Dominick Dunne, one of the America’s most celebrated journalists and writers covering Hollywood society, died August 26th 2009. Made a year before his death, joiningthedocs.tv presents a portrait of a man who gave a piercing outsider’s view of insular lives and tragically compromised court cases because he was trusted by those on the inside.
Set against the contrasting backdrops of Manhattan and Los Angeles, as well as at Dunne’s peaceful Connecticut retreat, Dominick Dunne: After the Party draws on the memories of big names in Dunne’s field, including Vanity Fair editor Graydon Carter, Tina Brown, Joan Didion and legendary Hollywood producer Robert Evans (The Godfather, Chinatown). The film uncovers the truth of a life surrounded and ultimately changed by its relationship with celebrity.

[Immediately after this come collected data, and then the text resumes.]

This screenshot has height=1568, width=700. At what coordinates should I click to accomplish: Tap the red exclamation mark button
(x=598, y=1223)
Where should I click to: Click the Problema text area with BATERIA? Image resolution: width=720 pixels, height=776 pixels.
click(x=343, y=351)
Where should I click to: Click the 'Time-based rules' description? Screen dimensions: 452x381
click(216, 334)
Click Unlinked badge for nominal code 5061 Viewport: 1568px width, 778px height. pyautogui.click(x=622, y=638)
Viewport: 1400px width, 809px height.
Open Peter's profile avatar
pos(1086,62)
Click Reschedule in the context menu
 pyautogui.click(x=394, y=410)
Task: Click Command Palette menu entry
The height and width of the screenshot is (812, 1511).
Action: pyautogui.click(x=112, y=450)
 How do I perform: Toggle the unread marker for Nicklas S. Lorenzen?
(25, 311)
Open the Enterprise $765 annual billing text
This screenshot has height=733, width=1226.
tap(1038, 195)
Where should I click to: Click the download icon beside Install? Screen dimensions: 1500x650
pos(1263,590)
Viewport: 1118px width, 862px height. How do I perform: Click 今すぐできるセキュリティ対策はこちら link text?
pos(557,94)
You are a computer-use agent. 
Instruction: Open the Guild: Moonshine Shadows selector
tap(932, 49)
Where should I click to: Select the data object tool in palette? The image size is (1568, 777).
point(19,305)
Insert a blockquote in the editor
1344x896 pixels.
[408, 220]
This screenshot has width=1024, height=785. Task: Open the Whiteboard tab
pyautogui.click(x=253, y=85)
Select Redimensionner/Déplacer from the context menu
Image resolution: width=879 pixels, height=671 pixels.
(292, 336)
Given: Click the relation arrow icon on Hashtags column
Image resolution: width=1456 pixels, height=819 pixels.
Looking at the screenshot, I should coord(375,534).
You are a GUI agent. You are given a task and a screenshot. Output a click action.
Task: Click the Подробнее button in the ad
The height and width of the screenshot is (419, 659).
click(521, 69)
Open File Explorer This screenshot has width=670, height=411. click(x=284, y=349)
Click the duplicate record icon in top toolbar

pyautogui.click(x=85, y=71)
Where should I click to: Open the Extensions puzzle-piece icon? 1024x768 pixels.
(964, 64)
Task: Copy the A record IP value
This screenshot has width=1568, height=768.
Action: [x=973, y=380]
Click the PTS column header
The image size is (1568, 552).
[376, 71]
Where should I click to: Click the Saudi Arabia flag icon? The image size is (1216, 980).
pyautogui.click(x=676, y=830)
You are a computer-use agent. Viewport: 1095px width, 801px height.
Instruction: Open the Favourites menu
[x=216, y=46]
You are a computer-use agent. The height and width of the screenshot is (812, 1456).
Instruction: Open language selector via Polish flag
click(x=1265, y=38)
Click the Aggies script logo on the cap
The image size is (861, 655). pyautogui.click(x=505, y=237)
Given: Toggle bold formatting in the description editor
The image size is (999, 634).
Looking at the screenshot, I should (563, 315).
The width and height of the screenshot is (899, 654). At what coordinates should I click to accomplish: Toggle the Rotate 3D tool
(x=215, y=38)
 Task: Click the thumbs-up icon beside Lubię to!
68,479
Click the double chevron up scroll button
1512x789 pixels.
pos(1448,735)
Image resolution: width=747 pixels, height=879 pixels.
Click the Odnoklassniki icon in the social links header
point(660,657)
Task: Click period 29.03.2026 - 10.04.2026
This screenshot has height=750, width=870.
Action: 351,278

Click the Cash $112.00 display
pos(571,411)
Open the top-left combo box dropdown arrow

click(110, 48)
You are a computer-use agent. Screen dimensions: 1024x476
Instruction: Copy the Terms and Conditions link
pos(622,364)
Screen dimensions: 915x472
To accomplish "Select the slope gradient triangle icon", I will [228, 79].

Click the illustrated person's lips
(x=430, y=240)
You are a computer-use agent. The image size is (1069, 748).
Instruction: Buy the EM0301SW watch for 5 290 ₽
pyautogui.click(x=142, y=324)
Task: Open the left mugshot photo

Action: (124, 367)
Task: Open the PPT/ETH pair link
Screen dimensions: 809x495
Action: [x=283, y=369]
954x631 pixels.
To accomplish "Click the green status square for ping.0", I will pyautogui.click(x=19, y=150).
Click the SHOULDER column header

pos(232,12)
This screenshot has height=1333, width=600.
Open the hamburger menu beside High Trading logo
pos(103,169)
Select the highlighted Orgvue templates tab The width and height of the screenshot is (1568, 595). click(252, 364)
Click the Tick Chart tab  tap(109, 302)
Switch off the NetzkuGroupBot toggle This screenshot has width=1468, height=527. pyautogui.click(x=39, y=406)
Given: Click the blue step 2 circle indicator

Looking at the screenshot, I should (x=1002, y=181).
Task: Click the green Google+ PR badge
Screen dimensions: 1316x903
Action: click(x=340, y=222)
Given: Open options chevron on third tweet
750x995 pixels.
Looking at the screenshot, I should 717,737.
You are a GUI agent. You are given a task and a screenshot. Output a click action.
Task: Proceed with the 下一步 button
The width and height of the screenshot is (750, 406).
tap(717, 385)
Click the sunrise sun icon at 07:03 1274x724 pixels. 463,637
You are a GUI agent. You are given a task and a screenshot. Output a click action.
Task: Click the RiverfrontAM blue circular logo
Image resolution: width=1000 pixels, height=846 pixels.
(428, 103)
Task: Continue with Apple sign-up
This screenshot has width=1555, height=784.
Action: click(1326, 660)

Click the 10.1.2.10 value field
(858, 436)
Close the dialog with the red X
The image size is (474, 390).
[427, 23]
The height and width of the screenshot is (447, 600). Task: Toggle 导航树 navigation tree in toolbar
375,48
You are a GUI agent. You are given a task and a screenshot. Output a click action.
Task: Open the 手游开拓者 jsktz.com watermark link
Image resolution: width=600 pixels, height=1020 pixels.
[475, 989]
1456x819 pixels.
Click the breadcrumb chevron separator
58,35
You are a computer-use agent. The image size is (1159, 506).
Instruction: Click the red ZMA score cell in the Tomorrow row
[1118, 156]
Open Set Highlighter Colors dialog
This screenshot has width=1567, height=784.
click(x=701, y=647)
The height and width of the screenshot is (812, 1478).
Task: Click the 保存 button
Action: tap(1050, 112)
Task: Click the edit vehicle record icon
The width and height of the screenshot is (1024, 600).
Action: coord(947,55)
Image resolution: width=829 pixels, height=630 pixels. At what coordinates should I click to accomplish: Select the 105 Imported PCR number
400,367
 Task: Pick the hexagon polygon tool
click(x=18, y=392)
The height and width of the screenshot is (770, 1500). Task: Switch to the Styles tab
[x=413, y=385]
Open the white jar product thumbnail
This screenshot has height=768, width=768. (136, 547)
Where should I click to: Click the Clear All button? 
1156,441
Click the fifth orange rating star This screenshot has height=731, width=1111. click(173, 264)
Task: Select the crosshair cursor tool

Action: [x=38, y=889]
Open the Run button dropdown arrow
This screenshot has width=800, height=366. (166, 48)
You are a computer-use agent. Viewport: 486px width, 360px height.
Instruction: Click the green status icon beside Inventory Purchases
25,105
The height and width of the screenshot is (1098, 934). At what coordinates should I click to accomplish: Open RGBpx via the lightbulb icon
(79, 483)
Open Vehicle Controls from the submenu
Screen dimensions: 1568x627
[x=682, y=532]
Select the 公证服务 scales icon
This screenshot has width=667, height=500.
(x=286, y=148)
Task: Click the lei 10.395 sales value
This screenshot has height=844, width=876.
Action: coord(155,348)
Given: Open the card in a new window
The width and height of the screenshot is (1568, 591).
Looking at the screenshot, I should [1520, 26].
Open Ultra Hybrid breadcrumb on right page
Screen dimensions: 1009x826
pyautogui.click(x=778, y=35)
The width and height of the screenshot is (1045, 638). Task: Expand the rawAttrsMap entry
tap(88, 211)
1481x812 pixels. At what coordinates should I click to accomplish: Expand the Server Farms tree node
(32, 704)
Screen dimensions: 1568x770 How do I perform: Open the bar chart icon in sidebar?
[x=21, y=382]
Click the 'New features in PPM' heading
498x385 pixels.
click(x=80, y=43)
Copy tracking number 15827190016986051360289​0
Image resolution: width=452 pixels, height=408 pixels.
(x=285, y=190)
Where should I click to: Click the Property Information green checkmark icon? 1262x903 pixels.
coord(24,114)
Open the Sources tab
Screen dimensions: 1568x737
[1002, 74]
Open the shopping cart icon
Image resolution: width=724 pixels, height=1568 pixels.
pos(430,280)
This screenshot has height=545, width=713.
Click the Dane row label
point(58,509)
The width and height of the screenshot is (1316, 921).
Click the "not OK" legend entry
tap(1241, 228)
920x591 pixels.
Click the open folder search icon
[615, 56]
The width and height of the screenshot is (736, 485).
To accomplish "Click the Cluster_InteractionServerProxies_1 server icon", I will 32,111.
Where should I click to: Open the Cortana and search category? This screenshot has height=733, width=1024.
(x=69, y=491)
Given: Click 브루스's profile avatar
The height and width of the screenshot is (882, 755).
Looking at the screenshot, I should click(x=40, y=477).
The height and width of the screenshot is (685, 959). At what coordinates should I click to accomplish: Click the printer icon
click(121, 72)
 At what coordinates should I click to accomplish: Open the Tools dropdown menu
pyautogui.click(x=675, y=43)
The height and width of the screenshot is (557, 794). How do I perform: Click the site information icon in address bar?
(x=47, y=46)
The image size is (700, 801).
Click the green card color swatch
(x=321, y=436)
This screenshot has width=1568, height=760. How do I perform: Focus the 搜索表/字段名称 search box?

The film examines Dunne’s life from childhood, and his early days of being an outsider on the inside - a theme that has informed his whole life. From his World War II service that made Dunne return an unlikely hero, to his rise and fall in Hollywood and then to his reincarnation as a writer in his fifties, After the Party explores the nature of reinvention, belief in oneself, and today’s continuing cult of celebrity.
While covering one-time star music producer Phil Spector’s murder trial in Los Angeles, Dunne returns to the scene of several famous crimes that he’s covered as Special Correspondent for Vanity Fair magazine. The list includes the notorious trial of O.J. Simpson as well as the all too personal case of the man accused of the murder of Dunne’s own daughter in 1982.
Before his death, Dunne had the delight of seeing Spector fail to get away with murder as he feared he might in a town where washed up actresses feature low on the pecking order of justice. That he fell out with Vanity Fair’s editor Gradyon Carter before the trial had ended, meaning the he would never again write for the magazine that made his name ultimately meant nothing. He had already written his own legend and changed the way popular journalism was viewed forever.